By Mindy Clancy, RN-BSN
Patients waiting in preoperative care areas before surgery typically have large variations of anxiety levels. The surgical team strives to relieve patients of these symptoms and create an environment to increase a patient’s well-being and satisfaction. Oftentimes, pre-medication preoperatively can be provided to combat this anxiety. This practice offers a myriad of successes towards positive patient outcomes; however, there are also many contraindicating concerns.
About 80% of patients experience preoperative anxiety.2 Depending on the patient’s medical and mental condition, it can be imperative to provide these measures to provide safe and effective care. Particularly for patients with severe autism or varying mental health disorders.
Premedication before anesthesia has existed since the 1850s and has evolved in many ways.2 Historically, it was standard practice to premedicate every patient; however, throughout the evolution of anesthesia, the approach has changed.
The initial goals were to be able to provide the patients with a sense of lessened anxiety, comfort, aid in shortening induction times, prevention of movement intraoperatively, and for the reduction of secretions.2 As medications have advanced through time, the use of various medications has improved to provide shorter induction times, and an overall better physiological response to the anesthetics. Since induction times have been reduced significantly, we are now able to provide anxiolytics, such as Midazolam and Ketamine, specifically for the use of combatting anxiety levels.

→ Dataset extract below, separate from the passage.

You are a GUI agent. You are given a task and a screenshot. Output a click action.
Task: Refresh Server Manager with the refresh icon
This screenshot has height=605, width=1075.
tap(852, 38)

It is understandable that providing relief of the overwhelming anxiety that can occur before surgery would be a large priority as a health care provider; however, it is also important to note that there are some contraindications including issues postoperatively such as cognitive dysfunction, drowsiness, amnesia, delirium and irritability.1 Other issues include physiological complications upon emergence from anesthesia, such as issues with breathing, swallowing and pharyngeal dysfunction.1
In order to avoid issues postoperatively, and anxiety preoperatively, providing patients with education of what to expect from their surgery is paramount to their success. Studies have found significant success in reducing patient anxiety after receiving education regarding the anesthesia process via a direct in-person communication from the anesthesiologist, compared to not speaking with them at all, or reading about the information through a brochure.2 Therefore, ensuring that the patient has had an ample amount of time with the surgeon, anesthesiologist and circulating nurse prior to going back to the operating room would aid in the success of reducing anxiety, or risking any ethical compromise. Information that should be communicated would entail the surgical plan, details regarding the entire process and what to expect, and postoperative pain and expectations.

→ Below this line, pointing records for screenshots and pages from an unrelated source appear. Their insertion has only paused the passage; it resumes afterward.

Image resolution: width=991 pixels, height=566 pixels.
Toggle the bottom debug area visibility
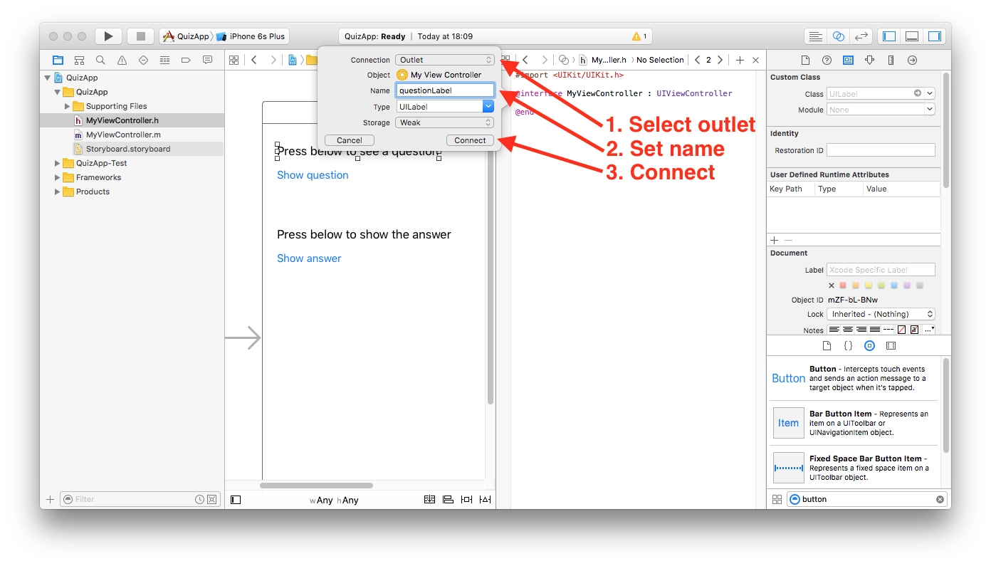coord(911,36)
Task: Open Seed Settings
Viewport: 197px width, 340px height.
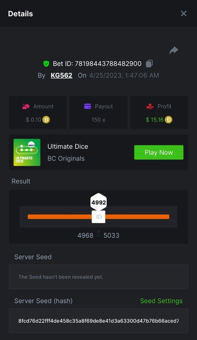Action: click(x=161, y=301)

It is a patient’s right to fully understand and agree with their plan of care. This is where we are presented with ethical issues regarding pre-medicating patients. In the most ideal situation, the patient and surgeon have communicated a plan for the surgical procedure, as well as the risks and the benefits. It is the goal of the surgical team to provide care exactly as anticipated; however, there are a plethora of situations that can cause a delay or change in the plan of care come the day of surgery. Delays in the OR can be related to changes in timing of surgical cases, equipment issues or changes because of imaging or laboratory results.
It is imperative that the provider administering these mind-altering medications not give these to patients until the plan of care is established, the patient has confirmed understanding, all documents have been signed, and there is no possibility for change in the plan of care that would require further conversations and understanding. If these medications are administered too early, and a change in the plan has occurred, then it is not ethical or appropriate to consider their consent as legally withstanding. This is why it is paramount to have communication boundaries in place with the surgical team.
In order to provide the highest level of care possible for patients, a standard of care should be established. This can only be ensured by a surgical team that has high levels of communication in which the circulator, surgeon and anesthesiologist are all in understanding of the plan, and the progression in the steps that have been completed in the preoperative areas thus far. The circulating nurse will be the last line of communication with the patient prior to bringing the patient back to the operating room. It is at this time, that the nurse will conduct a handoff with a fellow nurse to ensure that all necessary documents have been signed, pertinent medical history has been obtained, and check for the patient’s understanding and consent.
A proposed plan for the surgical team to follow would be close coordination with the nurse and anesthesiologist that once the final handoff has occurred, the anesthesiologist can safely administer the medication. It is at this point the team can be confident there will be no voluntary changes to the plan of care and can focus on creating a level of ease for the patients as they embark on the journey back to the operating room.
As discussed, the main priority of care is to provide patients with the utmost compassion and ensure as much comfortability as possible; however, safety will always take precedence. Although we are trying to provide relief, the improper use of anxiolytics preoperatively places patients at risk and can greatly decrease patient satisfaction, and success overall. It can be extremely difficult to calculate the efficacy because of the unpredictable environment in the operating room with ever-changing and evolving daily operations. Each patient should be reviewed on a case-by-case basis prior to considering pre-medicating for anxiety to ensure that safety, efficacy and patient satisfaction can be maintained.